There’s nothing like a big birthday to make you wax poetic about life, but here I am, having just walked through my 40th birthday. I am a self-proclaimed wanderer and wonderer which keeps me curious, meandering, and questioning always. My job allows a steady stream of advice daily, and I find myself often sharing versions of the same basic advice in various forms.

So here’s a top 10 list of advice I have/use/say right now. I’ve been curating most the things on this list for a while, and I find one of them fits most circumstances (sometimes it’s a combo)!

It’s not all or nothing. There is not always a right or wrong answer or even a better or worse answer, sometimes choices are just different. We don’t live in a world where every decision is black/white or right/wrong. Sometimes you are faced with multiple choices, and one is not always a path to fiery destruction. Either can be good choices, and that makes decision making both less scary and more frustrating.

Take a break. Nobody is truly impressed that you are the busiest person out there. If you aren’t taking care of yourself, you aren’t taking care of those around you. Busyness is not the goal. I’m not the biggest self-care junkie, but I do know that filling every square inch of my time does not make me better.

Find your people. They may be your family, they may be your church, they may be your kids’ little league parents, they may be from work. But find people that come alongside you to be cheerleaders, butt-kickers, kid-picker-uppers, and huggers.

Be unapologetically yourself. Do not be a jerk or anything, but be your awkward, loud, silly, curious, irreverent, serious, thoughtful <insert adjective> self. Life is too short to fit in the box someone else built for you.

Don’t play the comparison game. Social media obviously has made it easy for us to have a glimpse at each other’s worlds, but it’s a glimpse. You can’t measure yourself using someone else’s life as a ruler. You don’t see every piece of the puzzle, and none of us show the whole story anyway. We often compare the very worst in ourselves to the very best smoke-and-mirrors version of someone else.

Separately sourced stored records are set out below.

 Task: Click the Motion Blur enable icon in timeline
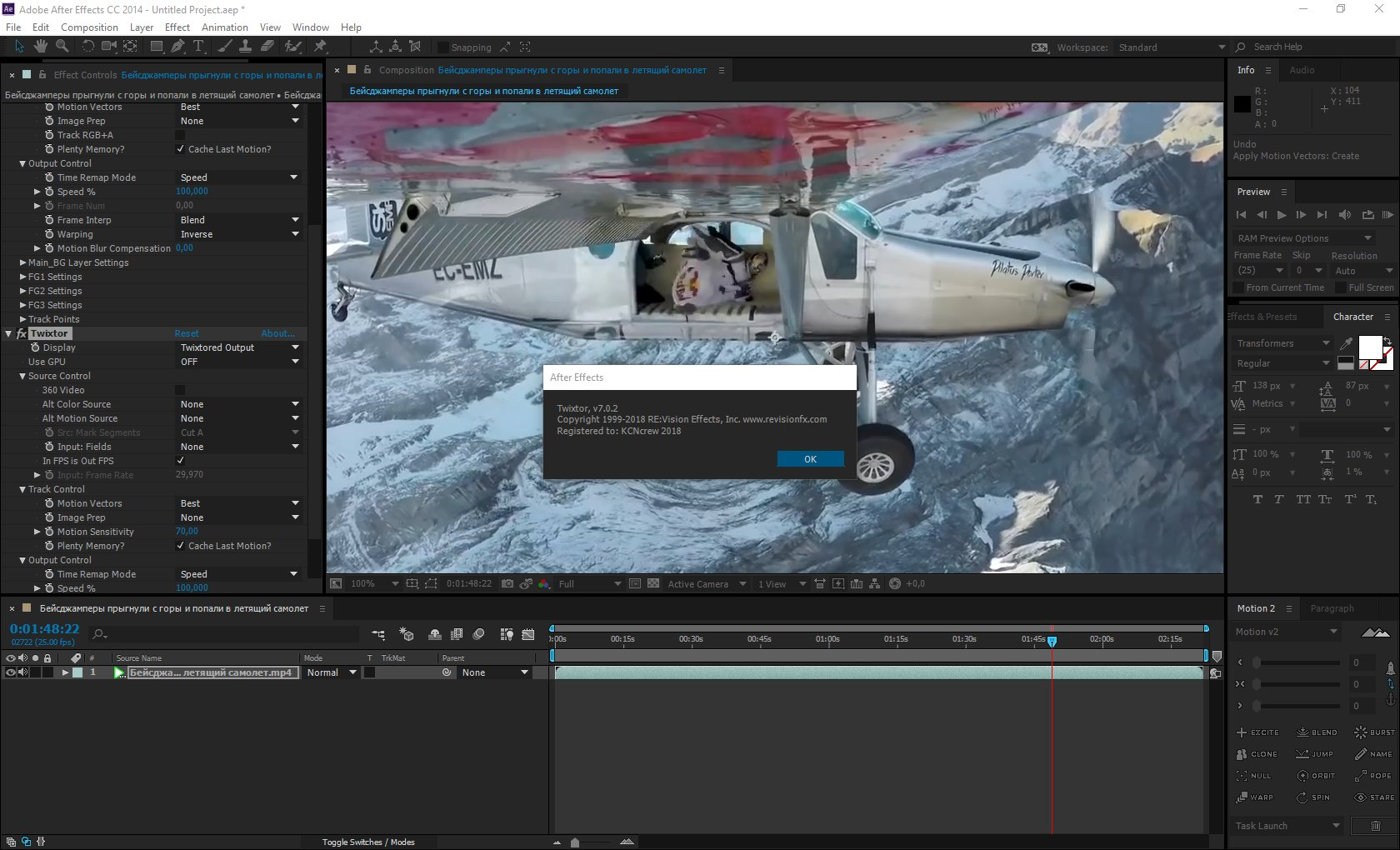point(478,635)
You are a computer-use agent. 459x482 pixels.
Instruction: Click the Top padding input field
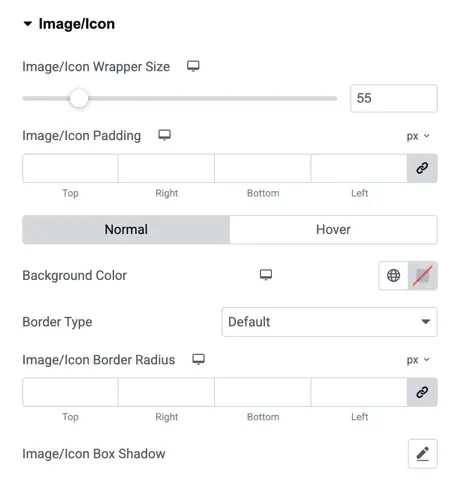point(70,168)
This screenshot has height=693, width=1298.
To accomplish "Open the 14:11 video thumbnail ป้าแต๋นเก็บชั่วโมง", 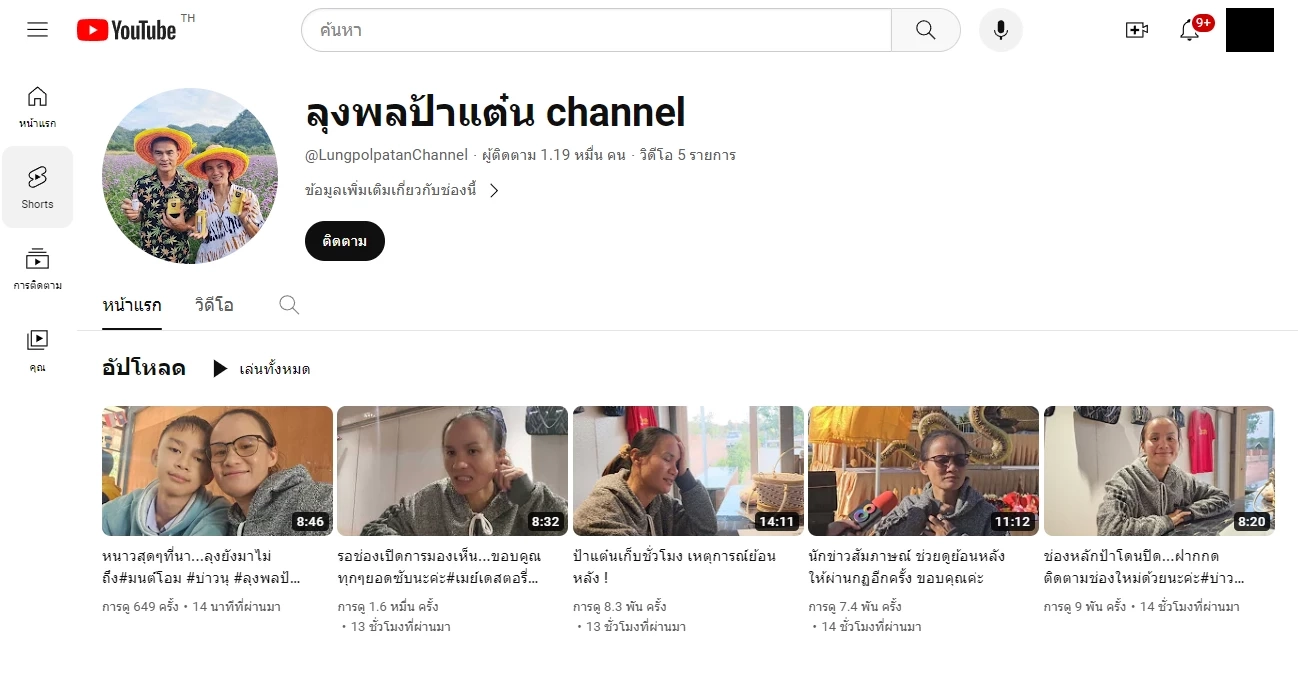I will pyautogui.click(x=687, y=470).
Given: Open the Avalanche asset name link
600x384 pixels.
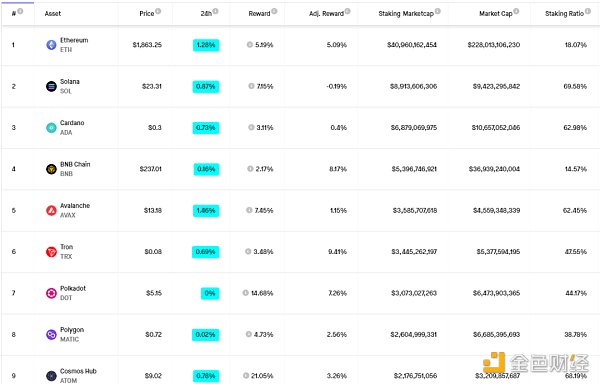Looking at the screenshot, I should 75,205.
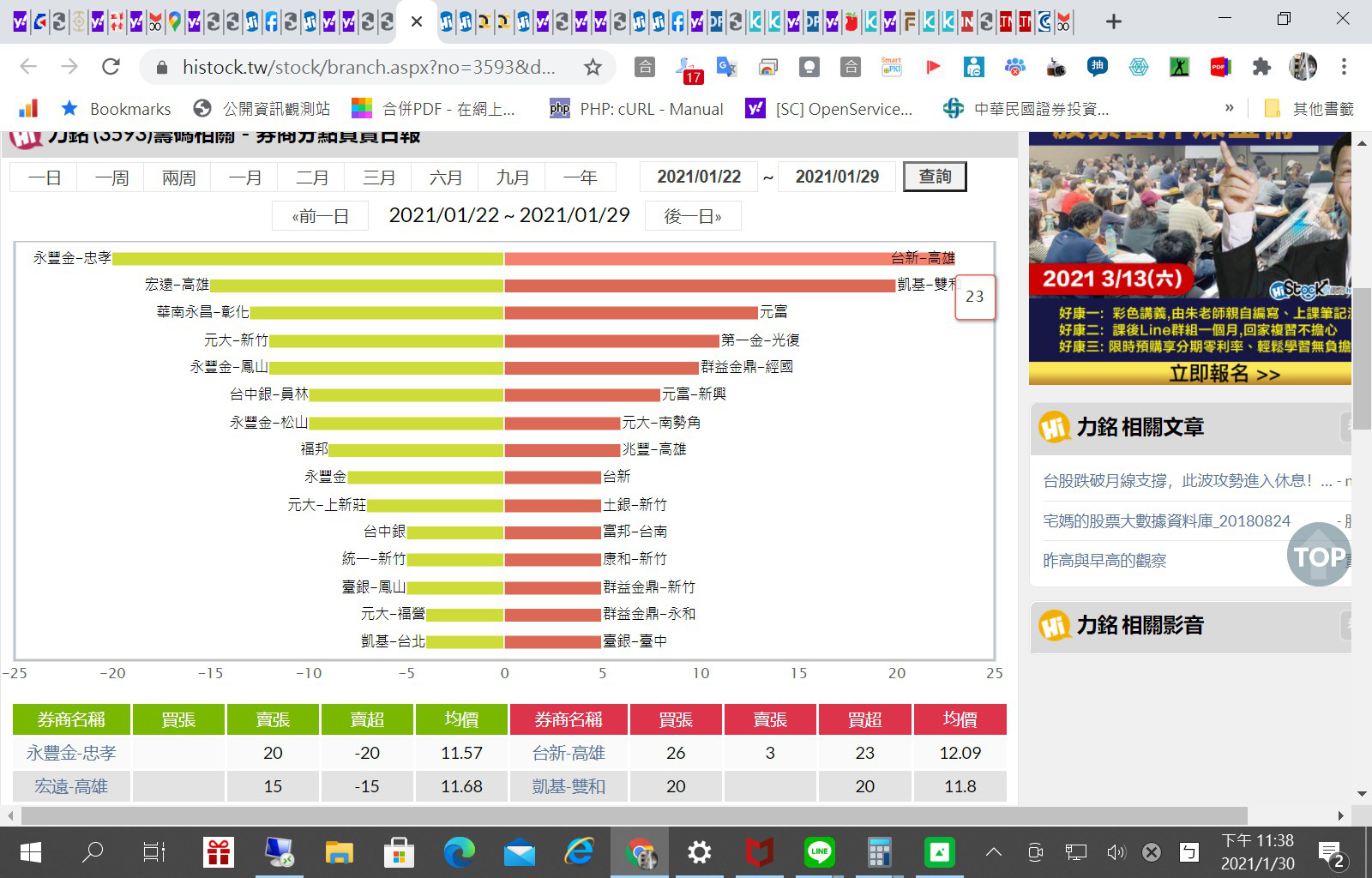
Task: Click the start date field 2021/01/22
Action: [699, 177]
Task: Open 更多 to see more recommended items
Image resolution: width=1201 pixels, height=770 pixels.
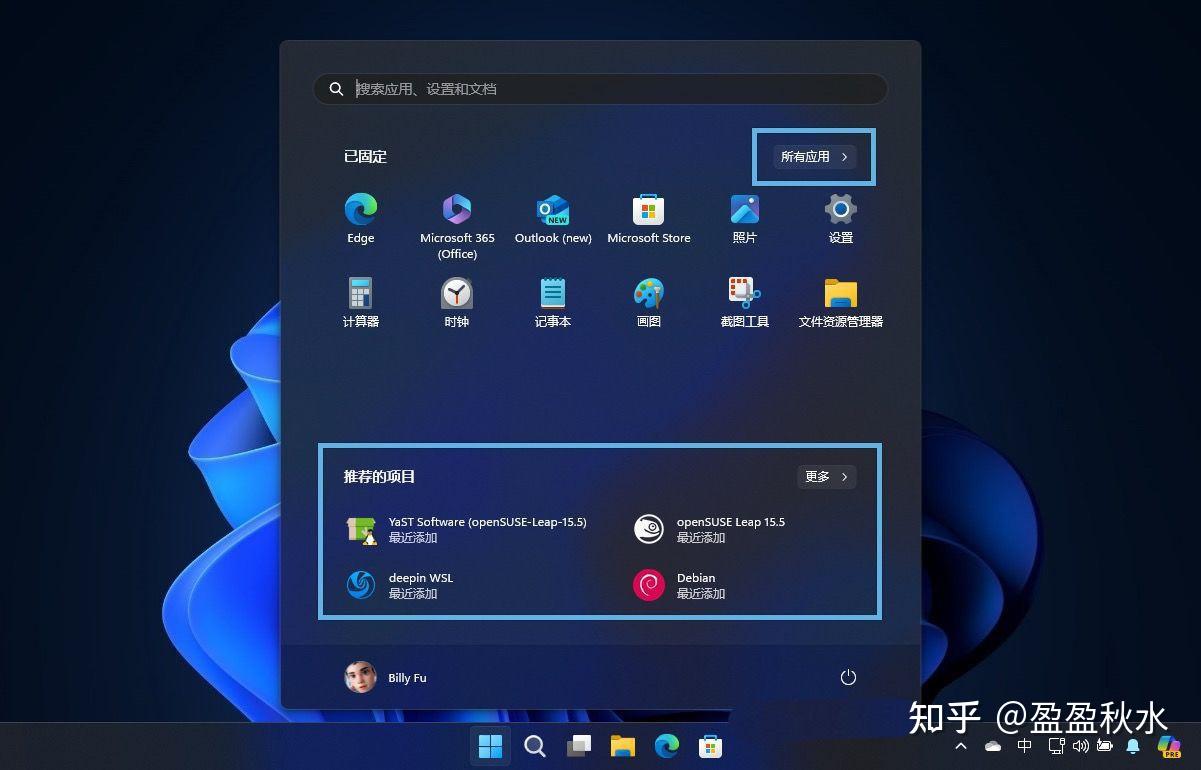Action: pyautogui.click(x=826, y=477)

There is always more to learn and more to gain. Every day is an opportunity to see the world through someone else’s eyes, and ask thoughtful questions. If that’s hard for you, at least do your best to observe as much as possible. A free nugget in this is the idea that when you know better, you do better. The more you learn, the better you can be for yourself and for those around you.

You are creating a legacy. You don’t control every piece of your life; some things are dealt to us, but we do control how/when/why we connect and react to them. As parents, our kids are watching. As an adult, I know this to be true about the adults I encountered as a kid, and even now, I see those around me building a legacy. Your legacy is related to all of the ways you encounter the world, in every big and small way. People are watching how we take on this world.

Tell your story. Be honest, let people in. If you know me, you know I ask a lot of questions. Story is important to me, and I always want to know more. Again, when you know more, you do more or know better, do better. We have more in common than we think and we have more to understand about each other than we think.

Every single person matters. Some of us are given an advantage in the world and that is not ok (yes, I’m discussing privilege). So when someone is hurting, it matters. When someone feels marginalized, it matters. It matters and you should learn why and how it matters. You should learn what you can do to make every single person feel valued. Something shouldn’t have to happen to you for it to matter to you.

Lead with love. The world is a messy place. Life is messy. People are messy. I have been burnt or frustrated or disappointed by many things in my 40 years, but I know that even if I’ve felt that way, if choices were made out of love, I can feel good about how I handled myself. I might feel awkward, I might be curious how something is received, but I can always feel good and right for approaching people out of love.

What am I missing? I’m not a life expert in my barely 40 years, and as I’ve already stated, I’ve got plenty to learn. What advice do you stand on?